Notes on System Failures, System Hangs and Memory Dumps for MPE/iX
by Stan Sieler, Allegro Consultants, Inc.
Copyright (c) 1995 Allegro Consultants, Inc. (updated 2004)
0. Introduction
Sometimes the computer "dies". This paper discusses:
Sometimes the system is alive, so the free speedometer is discussed.
There are two basic kinds of system failure that an MPE/iX (or MPE XL) user will encounter: a "System Failure" and a "system hang". The former is easily identfied by the "System Failure" message that appears on the hardware Console (usually LDEV 20). The latter is typified by users complaining that the machine is "hung" (non-responsive). Each will be discussed below.
A System Failure reports the following information on the hardware console:
SYSTEM ABORT 504 FROM SUBSYSTEM 143 SECONDARY STATUS: INFO = -34, SUBSYS = 107 SYSTEM HALT 7, $01F8
Additionally, the hex display (enabled on the console by typing control-B) displays something like:
B007 0101 02F8 DEAD
Note that the "504" and "$1F8" above are the same value, shown in decimal and in hex. Further, the hex display shows "0101" and "02F8". These two numbers are reporting the following:
0101 02F8
The bold underlined portions indicate packets 1 and 2 of the System Abort number (01F8) (i.e., the first two hex nibbles (01 and 02 above) of each 4-digit hex number are “packet numbers”).
Note: if the System Abort number is in the range 0 to $FF (decimal 255), only one "packet" will be needed to represent it, and no 2nd packet will be shown.
1.1 Interpreting the System Failure Number
The System Failure number (504 in our example) can be converted to English by doing the following on a live MPE/iX machine while logged in as any user with PM capability:
:hello manager.sys :debug = errmsg (#504, #98) 'Prefetch of needed data for a READ/WRITE request could not be made.' c :
The above "= errmsg" command looks up the System Failure number (message #504) in the system error catalog (set #98…a magic number). This catalog is not complete, and some System Failure numbers are not in the catalog.
1.2 Interpreting the Subsystem Number
If the System Failure reported a subsystem (143 in the our example), the following might convert it to a subsystem name:
:debug = errmsg (#32765, #143) c
Note: In all these errmsg examples the "#"signs are required, and the 32765 is a "magic" number.
Here are two examples, one which succeeds, and one which fails:
:debug = errmsg (#32765, #143) 'File System' = errmsg (#32765, #129) 'External error - subsys: #129 info: #32765'
If the above doesn’t produce a useful string, you can try two other approaches, both of which use the appropriate SYMOS file after loading the DAT macros.

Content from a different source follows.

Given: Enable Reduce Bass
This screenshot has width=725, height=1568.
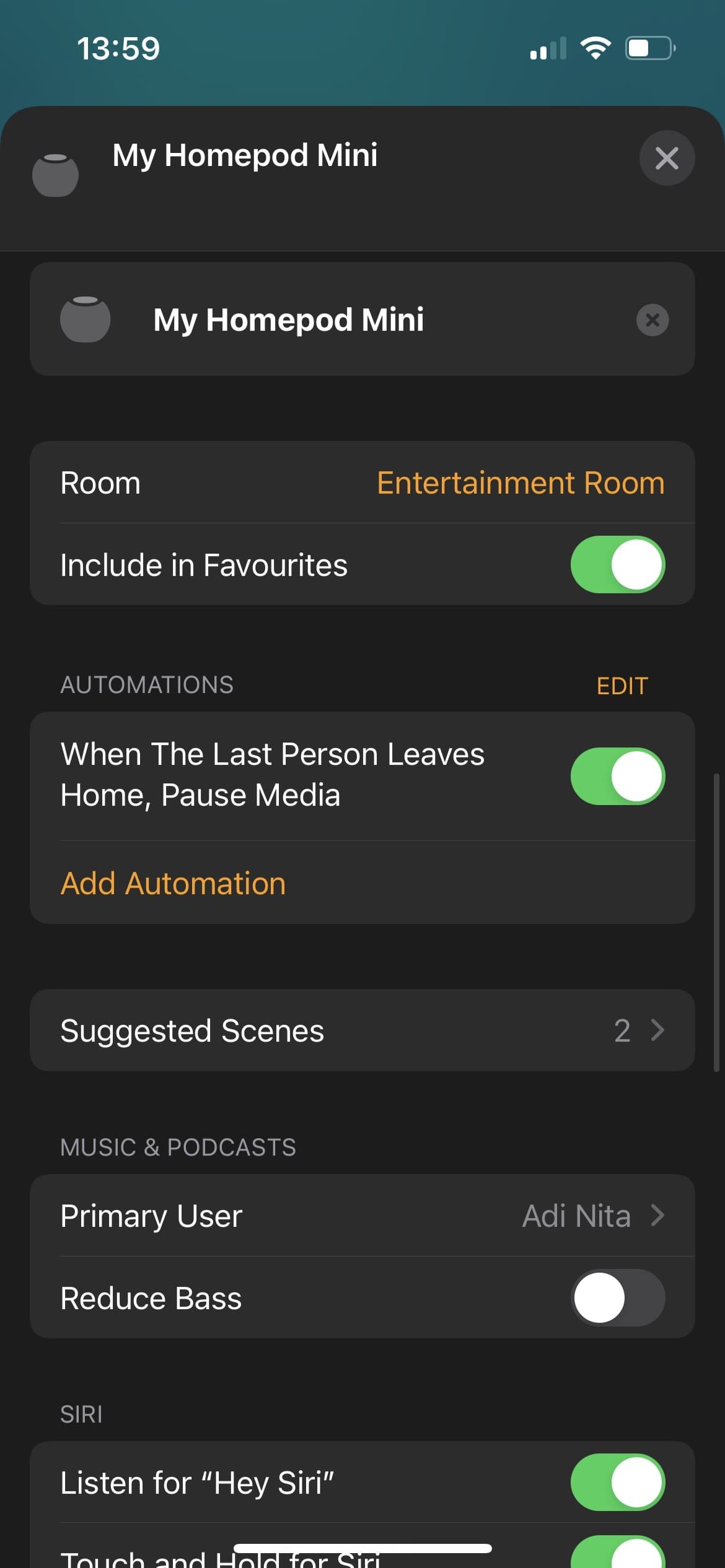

The first uses a macro called “subsysstr”, which knows about 30 hand-coded subsystem numbers, and also knows how to use the “errmsg” function as shown above:
:debug use datinit.dat.telesup macstart , '1' = subsysstr (#129) '7978 Tape Device Mgr'
If that doesn’t work then you probably are looking at a relatively unusual subsystem number. The slowest, but most reliable, method of translating a subsystem number into something is to search the SYMOS for a constant of the form SUBSYS_xxxxx. Here’s an example, using subsystem number #129.

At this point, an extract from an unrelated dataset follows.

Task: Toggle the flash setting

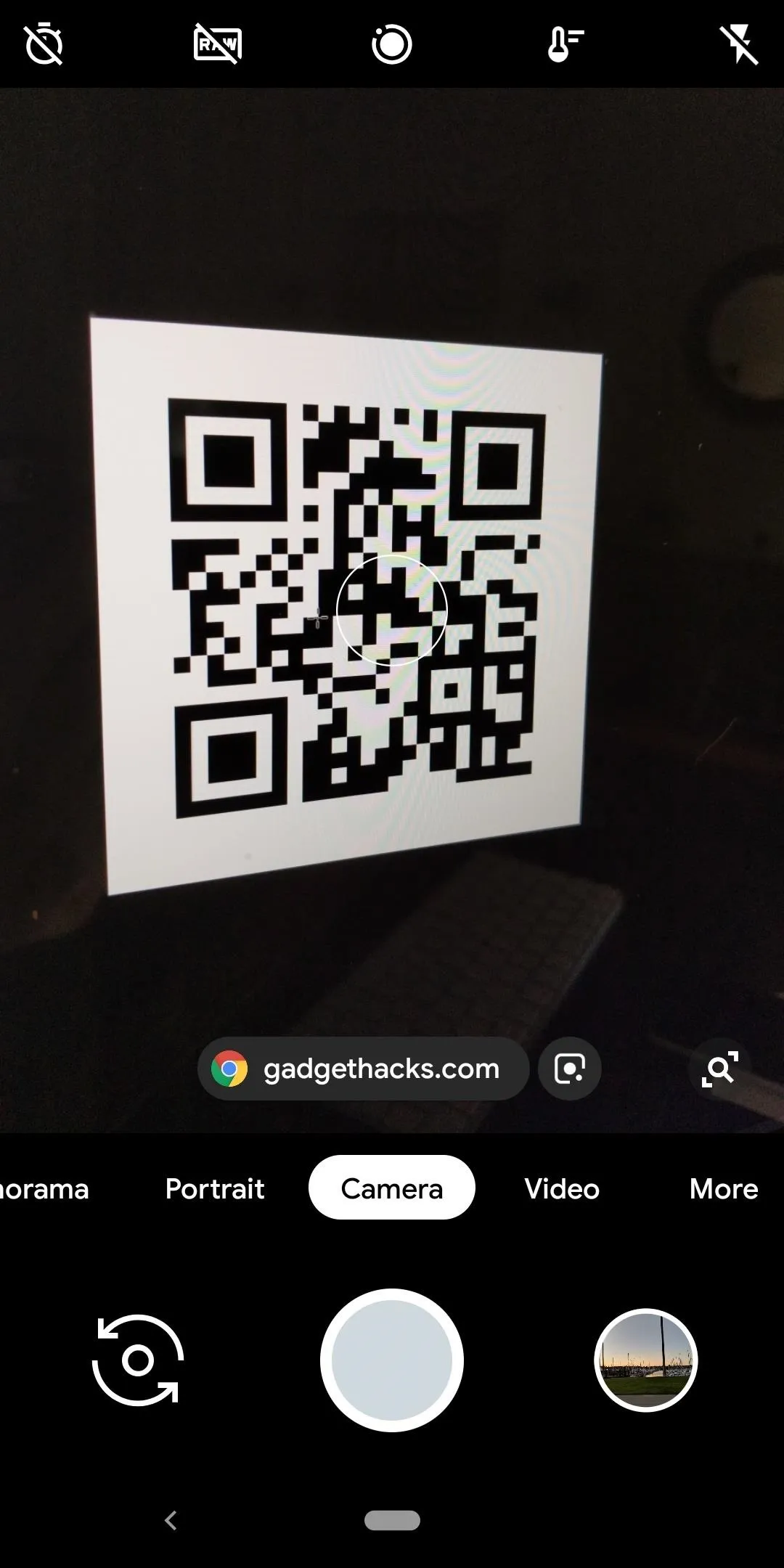Action: (x=739, y=44)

:debug use datinit.dat.telesup macstart , '1' env filter '129' set dec /* important, because "129" is decimal, not hex */ symlist subsys@ ,,c SUBSYS_7978_DM CONST INTEGER #129 SUBSYS_TAPE CONST INTEGER #129 env filter ''
In this example two lines matched the filter, showing that subsystem #129 is either “SUBSYS_TAPE” or “SUBSYS_7978_DM”. Since a 7978 is a tape drive, I’d suspect that SUBSYS_7978_DM is the most likely “answer” to the “what is subsystem 129” question. (I submitted a bug report to HP: no two *different* SUBSYS constants should ever have the same value!)
An optional step to dramatically improve the performance of the SYMLIST command is to prefetch the SYMOS file into memory. An example is:
:fetch symos.osb79.telesup
The SYMOS file you should fetch is the one that was opened by the MACSTART command above. You can see which one this is by doing a SYMINFO command:
symf
1.3 Interpreting the Secondary Status Number
The Secondary Status line may provide some additional information about the System Failure, if the INFO and SUBSYS values are not 0. Take the two numbers (in our example, INFO = -34, and SUBSYS = 107), and use the "errmsg" function as follows:
:debug =errmsg (-#34, #107) /* as always, "#"s are necessary */ 'The length specified was beyond the bounds of the specified object.' c
Not all Secondary Status messages are in the catalog. If you had tried one that is not, you would see:
:debug =errmsg (-#51, #107) 'External error - subsys: #107 info: #51'
Note: I recommend submitting a bug report to HP for any System Failure or Secondary Status values that are not in the catalog!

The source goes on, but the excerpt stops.